Plusieurs fois, le Saint-Père a montré que l’eau et sa protection est un sujet dont il se préoccupe…
Il est vrai que le Saint-Père est intervenu à plusieurs reprises, tant à l'occasion de messages prononcés sur la scène internationale, qu'à l'occasion de commentaires plus spécifiques, comme l'Angélus et les catéchèses, sans oublier le premier chapitre très fort de l'encyclique Laudato Si'. Enfin, l'eau n'est mentionnée qu'une seule fois dans Fratelli tutti, mais je vous invite vraiment à lire cette belle citation et la façon dont le Pape utilise cet élément pour souligner précisément le niveau de conscience et d'humanité que chacun de nous est appelé à atteindre dans le soin de son prochain, dans le soin des générations futures: «Lorsque nous parlons de protection de la maison commune qu’est la planète, nous nous référons à ce minimum de conscience universelle et de sens de sollicitude mutuelle qui peuvent encore subsister chez les personnes. En effet, si quelqu’un a de l’eau en quantité surabondante et malgré cela la préserve en pensant à l’humanité, c’est qu’il a atteint un haut niveau moral qui lui permet de se transcender lui-même ainsi que son groupe d’appartenance. Cela est merveilleusement humain! Cette même attitude est nécessaire pour reconnaître les droits de tout être humain, même né ailleurs» (FT 117).

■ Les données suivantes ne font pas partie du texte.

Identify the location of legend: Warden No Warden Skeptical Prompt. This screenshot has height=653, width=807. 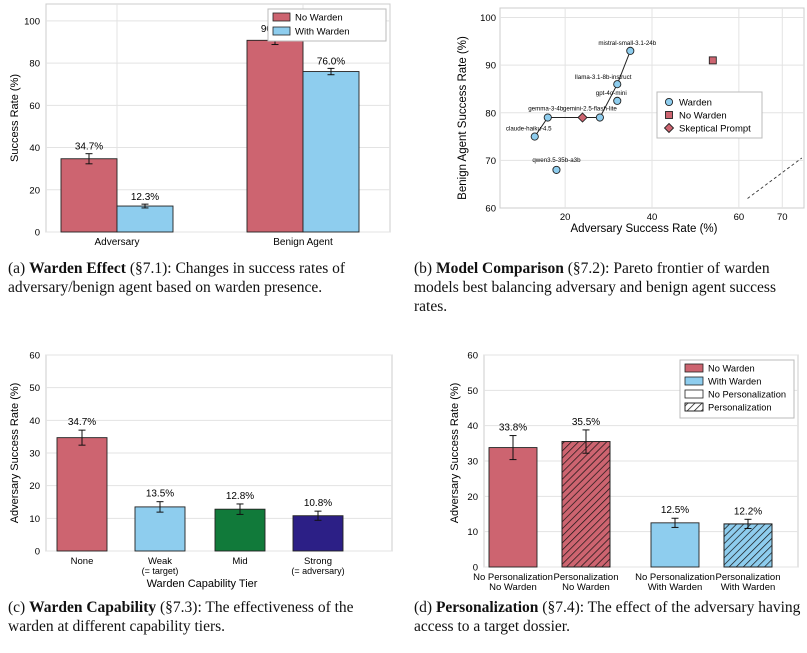
(710, 115).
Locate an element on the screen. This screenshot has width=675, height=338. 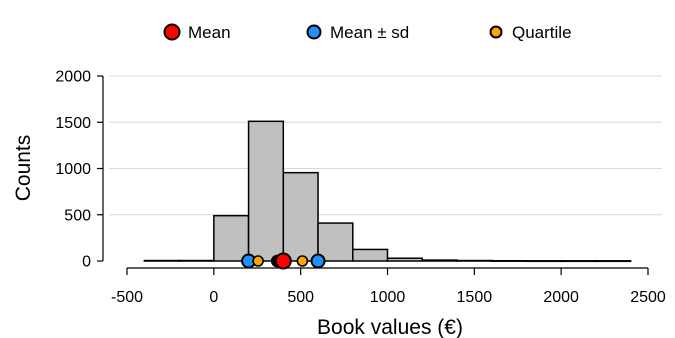
x-tick-label: 0 is located at coordinates (214, 298).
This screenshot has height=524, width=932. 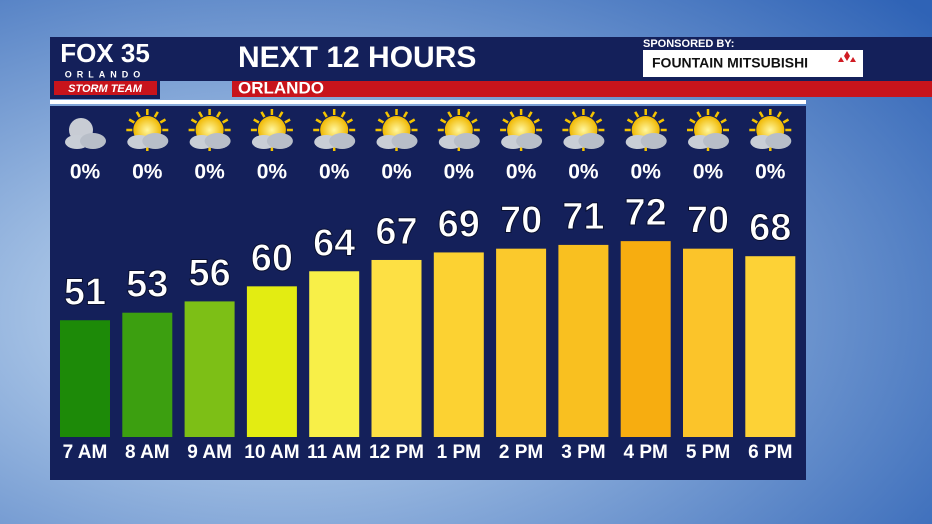 I want to click on value-label: 56, so click(x=209, y=273).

Les questions dont nous parlons sont intimement liées au développement humain intégral car nous traitons des questions de légalité, de bonne politique, d'économie, de durabilité, précisément de la durabilité économique des projets, nous nous interrogeons sur la corruption, sur la pollution, la disponibilité de l'énergie pour les opérations d'eau, nous parlons de nutrition, de santé, et le Dicastère travaille beaucoup justement sur les questions d'eau, d'hygiène et de toilettes, dans les centres de santé de l'Église. Nous avons besoin de cette vision intégrale, les Nations Unies ont insisté sur ce point ces dernières années, mais je pense que l'Église, avec sa préoccupation pour le développement humain, avec sa présence dans de nombreux pays, dans de nombreuses œuvres éducatives et avec l'engagement des familles, des religieux et du réseau Caritas, de ses universités également, peut faire beaucoup.